Tests using the maximum possible number of subMSs (all existing SPW/scan combinations)

Since CASA data reduction scripts rely very commonly on SPW/scan selection the paralellism is broken when all the selected SPWs/Scans are contained in one single sub-MS.

Therefore, the only generic solution to guarantee that each task call is parallelized consists on creating one sub-MSs per each existing scan/SPW combination.

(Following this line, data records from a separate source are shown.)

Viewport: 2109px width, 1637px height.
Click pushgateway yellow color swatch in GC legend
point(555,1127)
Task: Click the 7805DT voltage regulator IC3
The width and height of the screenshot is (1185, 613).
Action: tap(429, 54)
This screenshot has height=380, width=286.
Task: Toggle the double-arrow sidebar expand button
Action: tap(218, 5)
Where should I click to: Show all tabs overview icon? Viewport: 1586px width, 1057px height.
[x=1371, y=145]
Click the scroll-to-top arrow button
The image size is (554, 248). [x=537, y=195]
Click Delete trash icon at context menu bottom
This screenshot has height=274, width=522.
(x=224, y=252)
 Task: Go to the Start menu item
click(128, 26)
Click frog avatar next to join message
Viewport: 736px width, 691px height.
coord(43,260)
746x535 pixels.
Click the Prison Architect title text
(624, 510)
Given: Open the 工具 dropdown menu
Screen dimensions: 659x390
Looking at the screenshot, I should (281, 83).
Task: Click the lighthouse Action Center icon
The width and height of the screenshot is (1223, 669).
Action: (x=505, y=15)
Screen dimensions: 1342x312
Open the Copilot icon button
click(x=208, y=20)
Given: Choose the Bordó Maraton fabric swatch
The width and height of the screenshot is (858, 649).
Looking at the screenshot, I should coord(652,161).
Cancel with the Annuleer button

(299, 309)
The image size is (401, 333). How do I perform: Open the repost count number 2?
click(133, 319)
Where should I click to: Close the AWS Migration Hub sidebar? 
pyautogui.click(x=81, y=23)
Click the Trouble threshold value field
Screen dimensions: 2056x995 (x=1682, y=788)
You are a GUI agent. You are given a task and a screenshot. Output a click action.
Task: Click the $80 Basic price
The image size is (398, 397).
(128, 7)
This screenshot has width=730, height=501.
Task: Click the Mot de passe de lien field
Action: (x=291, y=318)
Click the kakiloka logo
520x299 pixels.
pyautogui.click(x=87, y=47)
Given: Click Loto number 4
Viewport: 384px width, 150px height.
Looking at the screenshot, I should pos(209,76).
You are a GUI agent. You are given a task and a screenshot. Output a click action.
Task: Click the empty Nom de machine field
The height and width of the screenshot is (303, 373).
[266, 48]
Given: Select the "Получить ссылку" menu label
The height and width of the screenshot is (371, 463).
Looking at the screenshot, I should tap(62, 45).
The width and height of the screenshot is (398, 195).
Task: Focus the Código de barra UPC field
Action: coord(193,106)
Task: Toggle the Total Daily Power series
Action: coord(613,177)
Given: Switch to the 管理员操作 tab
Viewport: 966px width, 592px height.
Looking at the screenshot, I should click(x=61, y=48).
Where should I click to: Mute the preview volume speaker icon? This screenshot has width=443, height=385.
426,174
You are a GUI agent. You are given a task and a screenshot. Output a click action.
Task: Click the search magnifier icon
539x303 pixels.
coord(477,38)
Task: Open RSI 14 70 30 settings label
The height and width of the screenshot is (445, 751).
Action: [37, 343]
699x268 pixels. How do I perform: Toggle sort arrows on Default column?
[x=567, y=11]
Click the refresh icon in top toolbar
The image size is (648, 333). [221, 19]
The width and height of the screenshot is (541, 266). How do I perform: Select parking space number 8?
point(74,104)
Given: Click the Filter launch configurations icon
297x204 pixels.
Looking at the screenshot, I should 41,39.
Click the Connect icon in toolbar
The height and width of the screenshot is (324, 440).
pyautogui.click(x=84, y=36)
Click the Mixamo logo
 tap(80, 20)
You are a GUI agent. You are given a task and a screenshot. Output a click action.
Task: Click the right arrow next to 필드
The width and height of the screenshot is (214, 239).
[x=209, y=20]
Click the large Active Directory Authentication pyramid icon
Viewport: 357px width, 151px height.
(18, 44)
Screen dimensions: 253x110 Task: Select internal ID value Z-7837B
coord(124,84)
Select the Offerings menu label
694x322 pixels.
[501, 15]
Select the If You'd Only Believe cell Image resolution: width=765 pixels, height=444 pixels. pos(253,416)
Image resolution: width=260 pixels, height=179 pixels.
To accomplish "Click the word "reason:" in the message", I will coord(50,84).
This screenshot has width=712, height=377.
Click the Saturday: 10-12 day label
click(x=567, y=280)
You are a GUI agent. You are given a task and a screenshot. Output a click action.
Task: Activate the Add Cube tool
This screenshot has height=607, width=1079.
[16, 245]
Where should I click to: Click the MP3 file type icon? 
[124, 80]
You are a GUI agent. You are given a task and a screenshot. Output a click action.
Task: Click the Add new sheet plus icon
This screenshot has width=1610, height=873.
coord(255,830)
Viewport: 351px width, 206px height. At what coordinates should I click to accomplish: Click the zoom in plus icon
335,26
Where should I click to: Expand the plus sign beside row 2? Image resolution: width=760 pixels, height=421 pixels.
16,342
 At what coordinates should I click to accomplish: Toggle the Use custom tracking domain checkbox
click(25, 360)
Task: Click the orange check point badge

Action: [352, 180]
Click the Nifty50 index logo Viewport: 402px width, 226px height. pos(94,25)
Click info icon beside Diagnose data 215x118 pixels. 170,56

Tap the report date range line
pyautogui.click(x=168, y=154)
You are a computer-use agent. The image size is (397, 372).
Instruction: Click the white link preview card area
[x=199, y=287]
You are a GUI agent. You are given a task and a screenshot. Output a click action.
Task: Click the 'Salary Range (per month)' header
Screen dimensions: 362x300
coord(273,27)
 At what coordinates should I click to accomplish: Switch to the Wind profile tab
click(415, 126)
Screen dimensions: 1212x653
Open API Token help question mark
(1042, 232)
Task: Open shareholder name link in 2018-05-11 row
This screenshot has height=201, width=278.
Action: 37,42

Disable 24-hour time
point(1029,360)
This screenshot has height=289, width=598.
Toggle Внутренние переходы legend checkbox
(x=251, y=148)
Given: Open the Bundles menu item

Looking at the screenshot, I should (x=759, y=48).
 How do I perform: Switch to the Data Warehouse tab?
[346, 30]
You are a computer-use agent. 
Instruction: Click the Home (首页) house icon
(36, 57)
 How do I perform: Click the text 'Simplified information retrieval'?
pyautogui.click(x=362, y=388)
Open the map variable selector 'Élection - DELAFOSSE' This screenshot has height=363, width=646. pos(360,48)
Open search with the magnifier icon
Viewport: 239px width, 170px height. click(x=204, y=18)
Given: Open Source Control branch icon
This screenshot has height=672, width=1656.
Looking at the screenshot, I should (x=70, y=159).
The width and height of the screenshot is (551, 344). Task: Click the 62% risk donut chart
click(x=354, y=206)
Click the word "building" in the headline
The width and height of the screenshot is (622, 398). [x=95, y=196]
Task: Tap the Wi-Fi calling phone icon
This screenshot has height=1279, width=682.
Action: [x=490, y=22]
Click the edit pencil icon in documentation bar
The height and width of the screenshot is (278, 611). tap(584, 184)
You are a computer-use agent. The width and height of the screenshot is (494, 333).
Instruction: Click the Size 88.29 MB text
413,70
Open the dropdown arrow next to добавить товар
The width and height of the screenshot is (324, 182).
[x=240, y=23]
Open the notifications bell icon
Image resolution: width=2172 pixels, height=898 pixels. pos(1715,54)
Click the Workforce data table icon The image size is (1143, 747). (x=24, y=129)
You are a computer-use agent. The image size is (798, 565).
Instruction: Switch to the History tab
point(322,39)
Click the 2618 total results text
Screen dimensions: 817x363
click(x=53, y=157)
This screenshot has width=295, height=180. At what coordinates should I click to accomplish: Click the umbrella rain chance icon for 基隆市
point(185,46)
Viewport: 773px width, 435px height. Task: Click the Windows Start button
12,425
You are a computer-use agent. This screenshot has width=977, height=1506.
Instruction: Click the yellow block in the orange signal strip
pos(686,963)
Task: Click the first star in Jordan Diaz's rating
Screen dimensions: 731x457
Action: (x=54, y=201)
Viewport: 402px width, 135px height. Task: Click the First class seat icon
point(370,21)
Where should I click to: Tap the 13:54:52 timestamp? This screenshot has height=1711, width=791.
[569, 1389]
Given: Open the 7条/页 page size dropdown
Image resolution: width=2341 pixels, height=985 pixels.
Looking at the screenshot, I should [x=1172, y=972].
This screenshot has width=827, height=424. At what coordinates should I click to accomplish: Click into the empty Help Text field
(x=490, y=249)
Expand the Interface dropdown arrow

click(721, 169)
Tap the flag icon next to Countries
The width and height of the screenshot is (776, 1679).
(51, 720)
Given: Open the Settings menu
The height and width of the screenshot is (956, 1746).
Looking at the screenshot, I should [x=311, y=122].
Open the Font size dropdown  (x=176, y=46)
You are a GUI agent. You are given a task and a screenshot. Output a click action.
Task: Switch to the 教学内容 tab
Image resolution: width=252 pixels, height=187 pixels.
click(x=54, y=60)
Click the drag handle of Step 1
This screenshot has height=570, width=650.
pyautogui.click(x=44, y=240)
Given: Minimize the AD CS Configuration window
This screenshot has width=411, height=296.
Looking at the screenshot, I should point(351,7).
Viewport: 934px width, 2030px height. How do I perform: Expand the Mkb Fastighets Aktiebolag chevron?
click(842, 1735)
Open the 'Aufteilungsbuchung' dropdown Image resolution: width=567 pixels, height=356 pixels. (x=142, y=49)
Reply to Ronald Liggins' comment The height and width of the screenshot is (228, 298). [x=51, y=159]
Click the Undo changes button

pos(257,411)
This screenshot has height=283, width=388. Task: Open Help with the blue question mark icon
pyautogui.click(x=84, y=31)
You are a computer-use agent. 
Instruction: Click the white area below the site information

For this particular case (ALMA cycle 2 data) we have a total of 448 scan/SPW combinations and the purpose of this test is to show the side-problems of this setup

These tests have been conducted at cbt-el6-3, using a local disks (in order to reliably compare results) and 2 servers.

Logs are available here:
  1. Maximum number of open files (running MMS as a monolithic MS)
    • Since each column of the main table is physically stored in a separated file, the total number of files to be open when accessing a MMS is nSubMS*nColumns where nColumns is typically in the range of 31 (depending on the number of DATA columns and hypercubes). For this particular case is 31, so the total number of open files reaches 31*448 = 13888. This is not a problem in itself but this value is out of range commonly used by system administrator (1024). There is a ticket open to track this problem CAS-4860
  2. wvrgcal seg. fault (running MMS as a monolithic MS)
    • We see a seg.fault at the wvrgcal libraries (LibAIR2::ArrayGains::pathRMSAnt ) which is reproducible. We have created CAS-7200 and informed Drik about it. This issue might be particularly complicated to fix since it comes from a 3rd-party maintained SW.
  3. Flagdata listmode performance degradation (running MMS in parallel)
    • Application of online flags in flagdata carries problems already from the sequential version because of the large amount of time needed by MSSelection to parse all the online flags (see CAS-7105). In the parallel case the performance is even more degradated when using several sub-MS (nSubMS >> nServers) because the initialization time is paid nSubMS/nServers times. This is so that even for small lists (thousands of commands) the performance is much worse than the sequential version. In this particular case we have 11190 commands and MSSelection takes 190s to parse them, whilst Flagdata takes 92s to process them, with 448 subMS the paralell run time is (with 2 severs) 3410s. We have created a separated issue to address this initialization problem in the parallelization context ( CAS-7201)
  4. Applycal performance degradation (running MMS in parallel)
    • Also in a similar way as for flagdata when parsing the online flags, applycal has non-trivial initialization times, even with the CORRECTED_DATA column initialized, to arrange the calibration tables and maps. In particular, for the second applycal the initialization time is 46s and the processing time 54s.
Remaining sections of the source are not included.